O resultado é uma goleada contra em pleno andamento.

Fazia tempo que a gente brasileira, de todas as classes e regiões, não se unia tão rápida e firmemente.

Lembrando aqui, a campanha das Diretas, em 1984, mobilizou nacionalmente, em especial as camadas médias, mas isso levou pelo menos uns seis meses para ganhar nitidez nos históricos comícios daquele tempo patriótico e festivo.

Recordem o que recordem — da campanha do Petróleo é Nosso, entre as décadas de 1940 e 1950, à genuína consternação pelas perdas de Tancredo Neves, em 1985, e de Ayrton Senna, em 1994 —, fazia tempo que nada nem ninguém contribuíra tanto e tão diretamente para a união nacional quanto o FB. Ele reduziu, a olhos vistos, a polarização. Convenhamos, que feito extraordinário!

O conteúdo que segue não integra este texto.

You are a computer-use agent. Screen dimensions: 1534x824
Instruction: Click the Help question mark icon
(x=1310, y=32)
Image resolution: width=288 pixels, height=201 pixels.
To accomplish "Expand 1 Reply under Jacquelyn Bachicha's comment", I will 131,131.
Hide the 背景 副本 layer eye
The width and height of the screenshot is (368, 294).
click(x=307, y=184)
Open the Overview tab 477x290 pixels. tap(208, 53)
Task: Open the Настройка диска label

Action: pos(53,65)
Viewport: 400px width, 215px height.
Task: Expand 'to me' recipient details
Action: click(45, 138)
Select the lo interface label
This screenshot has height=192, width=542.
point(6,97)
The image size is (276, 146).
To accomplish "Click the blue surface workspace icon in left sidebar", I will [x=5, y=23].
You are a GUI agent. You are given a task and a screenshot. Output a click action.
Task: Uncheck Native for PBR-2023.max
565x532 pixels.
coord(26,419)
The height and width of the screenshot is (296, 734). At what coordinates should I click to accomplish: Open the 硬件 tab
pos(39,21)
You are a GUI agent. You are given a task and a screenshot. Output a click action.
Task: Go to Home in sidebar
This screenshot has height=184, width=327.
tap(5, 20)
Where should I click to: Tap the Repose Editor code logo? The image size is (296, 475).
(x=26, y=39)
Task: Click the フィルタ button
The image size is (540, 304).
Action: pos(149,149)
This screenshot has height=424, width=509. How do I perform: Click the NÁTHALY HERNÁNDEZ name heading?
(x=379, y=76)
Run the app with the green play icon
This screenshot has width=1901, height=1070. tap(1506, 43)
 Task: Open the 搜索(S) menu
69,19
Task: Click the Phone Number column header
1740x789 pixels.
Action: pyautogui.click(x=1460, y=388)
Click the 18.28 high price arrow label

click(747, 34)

A maior estultice do filho 01 de Jair Bolsonaro, no entanto, pode ter sido a de não ter feito como o brother 03, Eduardo Bolsonaro (EB). Mais seguro para ele seria ter ficado de uma vez nos EUA. Estão aí os exemplos de sucesso de Alexandre Ramagem (AR), protegido pela administração trumpista, e do próprio EB.

Por aqui, além de protagonizar o maior vexame político dos últimos tempos, Flavio Bolsonaro corre o risco de, ali na frente, ir em cana, a exemplo do que tem acontecido com chefões e chefetes do crime organizado, reconhecidos por vulgos e siglas, captaram?

Sobre o FB recaem como uma luva acusações formais, por exemplo, de associação ao crime organizado, no caso Bozomaster, e pela relevante atuação internacional lesa-pátria.

Se balançou, mas não caiu, a partir da revelação do conluio com DV, FB conseguiu implodir em 15 dias o que lhe sobrara de sustentação política. Na dúvida, ele pode pagar para ver praticando uma caminhada em uma rua qualquer.

Em poucos dias, aposte-se, será um ex-pré-candidato miliciano-entreguista — e assim entrará para a história.

* Este é um artigo de opinião, de responsabilidade do autor, e não reflete a opinião do Brasil 247.